Banner Health, a Phoenix-based, investor-owned nonprofit that generates $5 billion in annual revenue, has proposed to "assume the operation" of the eight hospitals among the Hawaii Health Systems Corp.’s 12 struggling "safety-net" facilities — five on Hawaii island, two on Maui and one on Lanai.
"We’d be willing to operate all of HHSC, but we need at least those three regions to move forward," Ron Bunnell, Banner’s executive vice president, told the Senate Committee on Health.
Banner has not had discussions with HHSC hospitals and long-term care facilities on Oahu and Kauai, according to Bunnell.
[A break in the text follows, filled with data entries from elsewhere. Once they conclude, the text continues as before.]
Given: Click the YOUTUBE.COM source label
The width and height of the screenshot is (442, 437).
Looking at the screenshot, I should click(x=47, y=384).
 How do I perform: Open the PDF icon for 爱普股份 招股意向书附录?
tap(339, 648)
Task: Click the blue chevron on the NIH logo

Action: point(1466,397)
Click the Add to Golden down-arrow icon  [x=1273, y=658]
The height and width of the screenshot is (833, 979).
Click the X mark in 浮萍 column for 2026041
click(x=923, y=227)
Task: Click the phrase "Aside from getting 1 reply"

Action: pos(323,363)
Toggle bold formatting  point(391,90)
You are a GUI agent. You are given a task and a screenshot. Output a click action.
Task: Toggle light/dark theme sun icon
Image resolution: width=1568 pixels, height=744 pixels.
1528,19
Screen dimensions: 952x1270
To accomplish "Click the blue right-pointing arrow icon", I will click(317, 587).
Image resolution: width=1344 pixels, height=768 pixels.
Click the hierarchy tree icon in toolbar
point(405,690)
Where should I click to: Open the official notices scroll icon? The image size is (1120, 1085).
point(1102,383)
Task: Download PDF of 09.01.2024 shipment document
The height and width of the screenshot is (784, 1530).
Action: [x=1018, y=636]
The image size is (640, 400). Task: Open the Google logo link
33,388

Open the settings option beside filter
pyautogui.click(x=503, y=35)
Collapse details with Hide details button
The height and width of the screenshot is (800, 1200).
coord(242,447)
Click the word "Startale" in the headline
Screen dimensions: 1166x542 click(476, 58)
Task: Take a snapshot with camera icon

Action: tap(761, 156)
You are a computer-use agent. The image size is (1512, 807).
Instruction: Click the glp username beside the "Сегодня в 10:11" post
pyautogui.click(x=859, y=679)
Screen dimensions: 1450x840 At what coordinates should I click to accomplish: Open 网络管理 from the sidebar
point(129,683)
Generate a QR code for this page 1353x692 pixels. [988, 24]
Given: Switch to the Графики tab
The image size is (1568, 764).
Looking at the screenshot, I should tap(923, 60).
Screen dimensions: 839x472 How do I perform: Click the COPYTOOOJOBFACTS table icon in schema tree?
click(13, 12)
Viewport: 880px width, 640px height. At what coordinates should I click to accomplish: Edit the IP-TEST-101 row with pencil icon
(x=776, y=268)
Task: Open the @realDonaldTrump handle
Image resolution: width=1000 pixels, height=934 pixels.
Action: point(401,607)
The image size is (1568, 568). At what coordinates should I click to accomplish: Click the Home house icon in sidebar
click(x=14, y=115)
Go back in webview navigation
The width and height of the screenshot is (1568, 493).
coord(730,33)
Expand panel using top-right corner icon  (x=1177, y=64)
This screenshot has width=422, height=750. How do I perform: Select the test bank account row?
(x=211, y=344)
Legislation is needed to allow a private company to acquire parts of HHSC. Senate Bill 1306 has been amended to require any deal with a private entity preserve workers’ right to negotiate as state employees; importantly, the bill as amended would allow the Hawaii Government Employees Association and United Public Workers to keep members as civil service employees. How this would affect the cost of taking the hospitals from public to private emerges as a factor, since labor and civil service benefits are a hefty chunk of operating costs.
The HHSC board is scheduled to meet Thursday to take a position on the bill. The Maui Memorial Medical Center, one of those affected, already supports it on the condition that it reflect a report prepared for HHSC several years ago. That report, prepared by Stroudwater Associates, a health care consulting firm, recommended "a sharing of governance authority between HHSC and a chosen partner." It found that such a partnership would be "the most effective one for meeting the needs of people served by HHSC over the short and long terms."
The House Committee on Consumer Protection and Commerce has altered a similar bill to establish a task force to study the feasibility of a public-private partnership. That would amount to a mere postponement; the Stroudwater firm already has given its stamp of approval, having studied the situation from the public point of view.
Still, many questions and details linger — so lawmakers will need to nail down answers as the partnership bill advances, as it should.
Particularly concerning is the lack of forthcoming "concrete information," even for those to be directly affected, such as registered nurse Susie Uweko- olani, a 27-year employee at Maui Memorial.
"We haven’t heard anything," she said Wednesday. "There’s fear of not getting hired if Banner does take over. The health care is going to change. We have no idea what that’s going to be. You’d feel a little more comfortable about the unknown (if there were more information)."
Banner’s willingness to pursue such an arrangement remains to be seen. Bunnell said the facilities need about $400 million in capital improvements, half coming from the state. He added that the state would need to pay more than $80 million in operating subsidies for at least three years.
But Hawaii Budget Director Kalbert Young is spot on in asking why the state would continue funding operating support subsidies and capital improvements for the new owner(s).
"The new entity(ies) would appear to be largely unencumbered and should have the ability to be self-sufficient," he testified, adding that financial advantages to the state and taxpayer must be shown "in order for such an arrangement to be tenable."